Class 22-03 students achieve aeronautical rating

  • Published
  • By Airman 1st Class Jessica Haynie
  • 14th Flying Training Wing Public Affairs
Twenty-four officers graduated from Specialized Undergraduate Pilot Training class 22-03, achieving the aeronautical rating of pilot, Dec. 10, 2021, on Columbus Air Force Base, Miss.

To earn this title and their Air Force wings, each student flew nearly 200 hours during a 54-week period. Along with flying, students are tasked with completing 400 hours of flight-related classroom instruction and simulator training.

The graduation speaker for class 22-03, U.S. Air Force Col. Justin Spears, 14th Operations Group commander, shared advice and wisdom to the new aviators.

“These young men and women are the future of our air power that is going to be feeding our Air Force in this national security environment over the next twenty years,” Spears said.

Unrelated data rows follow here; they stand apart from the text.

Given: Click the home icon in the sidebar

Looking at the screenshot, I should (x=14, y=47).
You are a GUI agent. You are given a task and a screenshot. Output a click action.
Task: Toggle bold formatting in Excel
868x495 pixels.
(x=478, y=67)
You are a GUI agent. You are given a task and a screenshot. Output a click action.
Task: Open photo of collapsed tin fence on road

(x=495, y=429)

The 14th OG conducts Pilot Training and Introduction to Fighter Fundamentals for more than 400 U.S. Air Force and international officers each year utilizing a fleet of 233 T-6A, T-38C and T-1A aircraft and 27 flight simulators at Columbus AFB.

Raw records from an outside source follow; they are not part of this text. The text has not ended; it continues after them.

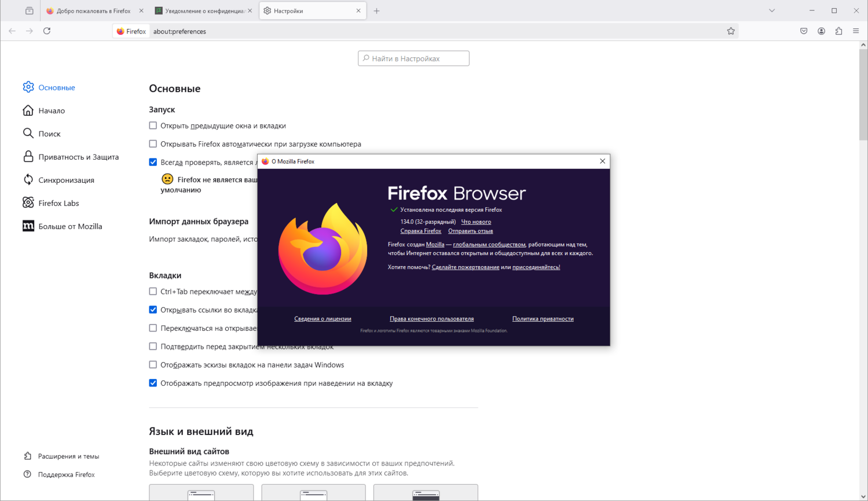The height and width of the screenshot is (501, 868).
Task: Bookmark this page with the star icon
Action: 731,31
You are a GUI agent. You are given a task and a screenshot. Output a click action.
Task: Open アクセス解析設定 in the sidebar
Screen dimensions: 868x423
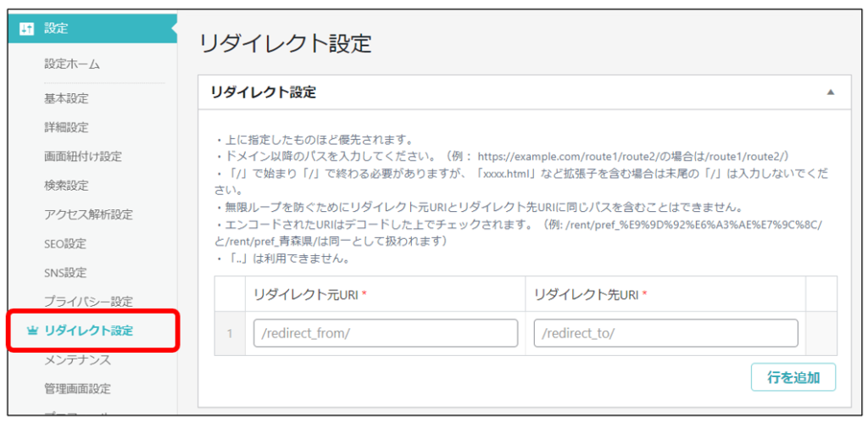pyautogui.click(x=88, y=214)
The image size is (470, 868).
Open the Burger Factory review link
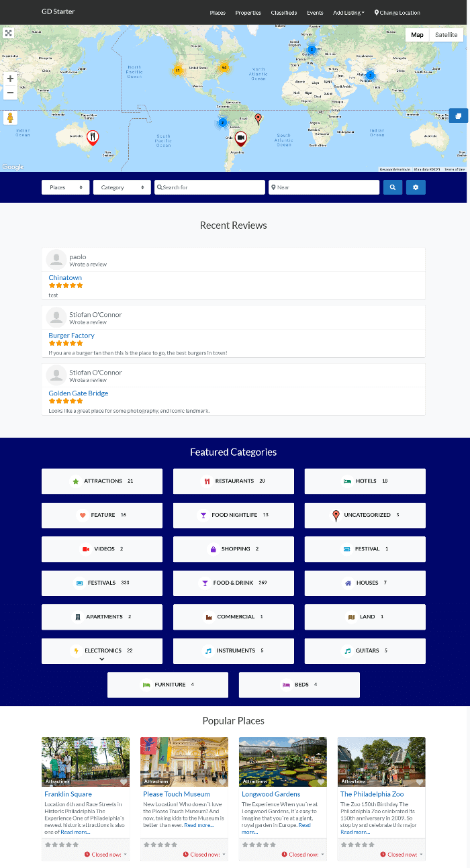pos(71,336)
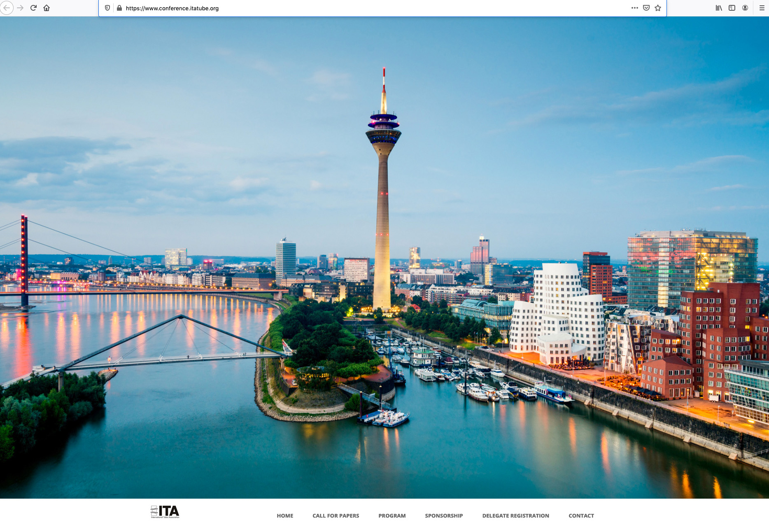Viewport: 769px width, 532px height.
Task: Open DELEGATE REGISTRATION link
Action: tap(515, 516)
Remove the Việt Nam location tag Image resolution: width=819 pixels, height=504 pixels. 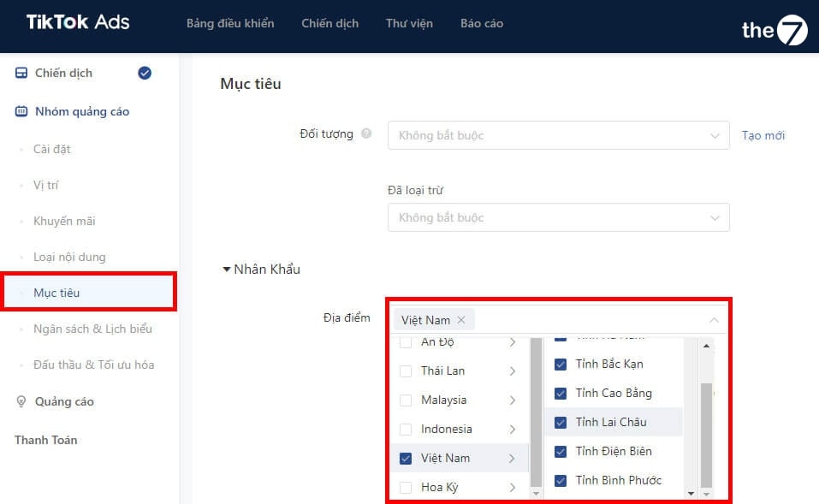(461, 320)
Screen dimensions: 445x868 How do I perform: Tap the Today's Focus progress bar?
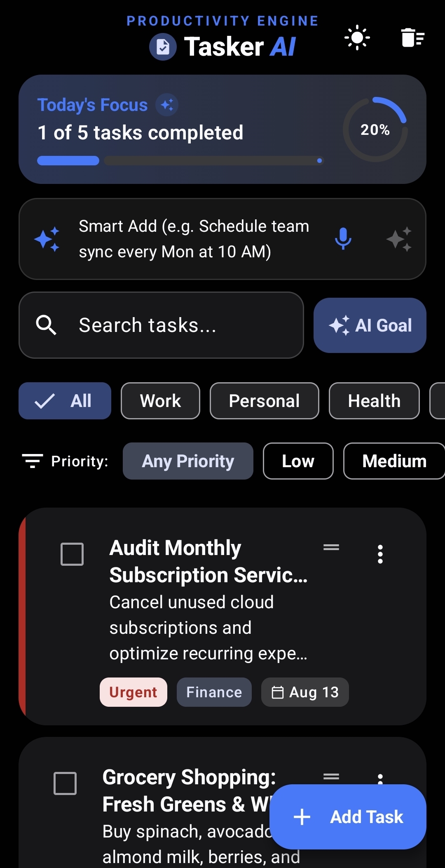click(180, 160)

The prestigious Air Education and Training Command Commander’s Trophy, earned for being the most outstanding students overall, was earned by Maj. Benjamin Hammett and 2nd Lt. Thomas Awtrey.

The Air Force Association Award was presented to 1st Lt. Mitchell McCulley and 2nd Lt. Megan Foster who excelled in training and embodied the principles of the association; promoting aerospace power and a strong national defense.

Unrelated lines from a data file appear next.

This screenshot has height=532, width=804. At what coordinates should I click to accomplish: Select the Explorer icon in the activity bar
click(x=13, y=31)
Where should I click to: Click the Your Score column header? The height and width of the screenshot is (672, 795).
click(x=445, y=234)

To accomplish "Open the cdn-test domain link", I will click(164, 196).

The distinguished graduates of Class 22-03 recognized were Hammett, Awtrey and 2nd Lt. Andrew Ellison for outstanding performance in academics, officer qualities
and flying abilities.

“You are going to be operating in an environment that is fundamentally different than how the Air Force has operated over the last twenty years,” said Spears. “This is the absolute beginning of what is going to be a tremendous career for you all in the Air Force.”

As the new pilots move onward in their careers, they will go to their respective bases and begin training on the aircraft assigned to them. Some selected officers will stay at Columbus AFB, entrusted with the position of First Assignment Instructor Pilot ensuring the continuation of training world class aviators.